Un homme politique n’a pas le droit d’être fataliste. L’extrême droite progresse quand nous sommes faibles et divisés. Oui, nous pouvons garder nos sept régions et même en gagner d’autres comme ont été possibles nos victoires aux municipales. En Bretagne, avec Isabelle Le Callennec, dans le Centre, avec Nicolas Forissier, en Occitanie, avec Aurélien Pradié, nous avons fait le choix de candidats à même de créer l’alternance.
Concernant la présidentielle, vous avez dit que vous préciseriez vos intentions à l’automne. Les sondages estiment votre potentiel entre 6% et 8%. Qu’en pensez-vous ?

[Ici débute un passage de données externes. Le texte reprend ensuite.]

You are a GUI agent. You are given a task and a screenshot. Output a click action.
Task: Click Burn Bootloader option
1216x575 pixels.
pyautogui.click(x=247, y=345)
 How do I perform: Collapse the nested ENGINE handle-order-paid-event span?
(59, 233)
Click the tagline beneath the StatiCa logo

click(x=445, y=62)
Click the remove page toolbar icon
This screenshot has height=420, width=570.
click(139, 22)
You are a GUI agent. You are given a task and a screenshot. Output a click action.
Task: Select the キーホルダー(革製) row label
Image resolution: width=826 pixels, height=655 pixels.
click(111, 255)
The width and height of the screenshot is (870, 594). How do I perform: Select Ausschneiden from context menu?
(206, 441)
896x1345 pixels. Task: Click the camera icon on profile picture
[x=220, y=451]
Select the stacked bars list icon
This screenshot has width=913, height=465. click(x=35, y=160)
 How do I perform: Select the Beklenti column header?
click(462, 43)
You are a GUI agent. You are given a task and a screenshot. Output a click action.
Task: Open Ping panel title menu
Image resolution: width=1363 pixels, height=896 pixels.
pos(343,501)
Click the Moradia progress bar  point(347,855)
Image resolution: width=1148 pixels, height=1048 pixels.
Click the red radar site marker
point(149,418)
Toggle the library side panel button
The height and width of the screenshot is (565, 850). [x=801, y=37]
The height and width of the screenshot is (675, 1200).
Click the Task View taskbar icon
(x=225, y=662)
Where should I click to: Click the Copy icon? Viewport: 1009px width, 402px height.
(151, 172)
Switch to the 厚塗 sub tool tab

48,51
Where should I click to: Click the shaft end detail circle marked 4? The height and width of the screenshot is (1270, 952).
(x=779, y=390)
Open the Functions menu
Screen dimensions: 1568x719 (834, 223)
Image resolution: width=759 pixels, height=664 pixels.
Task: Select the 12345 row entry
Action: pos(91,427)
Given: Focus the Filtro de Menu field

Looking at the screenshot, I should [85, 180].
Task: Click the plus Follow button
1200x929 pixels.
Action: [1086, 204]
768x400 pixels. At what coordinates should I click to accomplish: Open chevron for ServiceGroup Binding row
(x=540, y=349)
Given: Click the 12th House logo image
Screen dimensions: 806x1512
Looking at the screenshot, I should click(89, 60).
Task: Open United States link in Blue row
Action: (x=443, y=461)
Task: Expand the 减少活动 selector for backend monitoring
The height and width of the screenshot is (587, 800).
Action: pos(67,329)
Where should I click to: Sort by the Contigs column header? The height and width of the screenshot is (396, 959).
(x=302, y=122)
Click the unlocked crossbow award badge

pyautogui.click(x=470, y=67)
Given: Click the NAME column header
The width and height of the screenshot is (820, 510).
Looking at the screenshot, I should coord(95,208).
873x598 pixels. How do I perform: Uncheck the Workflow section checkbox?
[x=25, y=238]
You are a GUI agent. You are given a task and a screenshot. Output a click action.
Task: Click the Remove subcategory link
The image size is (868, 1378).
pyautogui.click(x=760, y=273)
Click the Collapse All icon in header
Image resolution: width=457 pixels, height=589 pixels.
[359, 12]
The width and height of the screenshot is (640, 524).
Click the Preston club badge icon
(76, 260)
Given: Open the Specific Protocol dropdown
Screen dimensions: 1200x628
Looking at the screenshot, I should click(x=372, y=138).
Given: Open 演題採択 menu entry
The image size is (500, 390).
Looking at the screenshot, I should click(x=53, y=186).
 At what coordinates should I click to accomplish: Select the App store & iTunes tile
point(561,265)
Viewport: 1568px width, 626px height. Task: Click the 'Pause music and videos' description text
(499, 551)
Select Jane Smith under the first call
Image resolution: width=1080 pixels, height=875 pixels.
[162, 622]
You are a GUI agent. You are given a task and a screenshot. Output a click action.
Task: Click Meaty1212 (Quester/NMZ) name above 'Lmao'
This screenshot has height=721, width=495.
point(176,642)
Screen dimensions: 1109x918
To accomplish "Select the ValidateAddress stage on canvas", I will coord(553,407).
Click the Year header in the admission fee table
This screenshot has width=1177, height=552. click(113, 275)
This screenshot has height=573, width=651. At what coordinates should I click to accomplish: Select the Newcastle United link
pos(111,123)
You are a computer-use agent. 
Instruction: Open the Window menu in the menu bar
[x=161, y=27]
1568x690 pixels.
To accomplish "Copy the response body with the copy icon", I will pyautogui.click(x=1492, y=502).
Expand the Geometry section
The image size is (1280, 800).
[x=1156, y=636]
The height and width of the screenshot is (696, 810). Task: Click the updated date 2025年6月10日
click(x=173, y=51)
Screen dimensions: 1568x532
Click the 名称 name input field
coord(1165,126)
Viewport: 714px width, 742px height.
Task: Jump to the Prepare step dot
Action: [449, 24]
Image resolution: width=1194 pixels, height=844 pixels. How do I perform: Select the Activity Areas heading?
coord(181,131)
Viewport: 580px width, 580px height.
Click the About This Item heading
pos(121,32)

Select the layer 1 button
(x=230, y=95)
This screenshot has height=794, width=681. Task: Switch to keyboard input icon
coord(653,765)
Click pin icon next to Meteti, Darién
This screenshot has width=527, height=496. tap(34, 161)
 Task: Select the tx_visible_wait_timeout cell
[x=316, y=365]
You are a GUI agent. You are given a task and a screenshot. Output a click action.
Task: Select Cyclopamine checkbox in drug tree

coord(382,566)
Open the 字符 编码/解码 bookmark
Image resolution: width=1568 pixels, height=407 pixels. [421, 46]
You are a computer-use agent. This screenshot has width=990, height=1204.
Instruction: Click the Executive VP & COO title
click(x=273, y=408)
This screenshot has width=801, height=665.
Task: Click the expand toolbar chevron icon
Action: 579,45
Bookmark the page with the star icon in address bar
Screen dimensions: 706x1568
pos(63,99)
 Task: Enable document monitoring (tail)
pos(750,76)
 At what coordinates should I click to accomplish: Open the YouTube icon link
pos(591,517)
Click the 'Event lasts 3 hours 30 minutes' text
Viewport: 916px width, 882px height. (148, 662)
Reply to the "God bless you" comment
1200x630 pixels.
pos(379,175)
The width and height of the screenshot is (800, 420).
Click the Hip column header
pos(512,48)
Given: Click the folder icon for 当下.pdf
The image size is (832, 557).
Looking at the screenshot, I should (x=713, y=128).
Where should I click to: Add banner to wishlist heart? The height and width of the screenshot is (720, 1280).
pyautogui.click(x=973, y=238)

J’observe que les sondages progressent alors que je ne suis pas candidat. Au-delà de ce que disent ces sondages aujourd’hui et de ce qu’ils diront demain, je veux voir si je peux être utile pour travailler à l’unité de ma famille politique. Car personne ne s’est imposé! Ce qui compte, c’est donc l’équipe, le collectif, l’unité. J’ajoute que le chef d’équipe qu’il nous faudra désigner devra gouverner ce pays autrement, en retrouvant le fondement du partage des tâches de la Ve République : un président fixe les grandes orientations, garantit l’unité du pays qu’il représente à l’étranger et un gouvernement gouverne. Nous gagnerions, comme dans d’autres grandes démocraties, à clarifier ces rôles avant l’élection car franchement, personne ne peut croire qu’une femme ou un homme seul pourra relever les défis immenses du pays.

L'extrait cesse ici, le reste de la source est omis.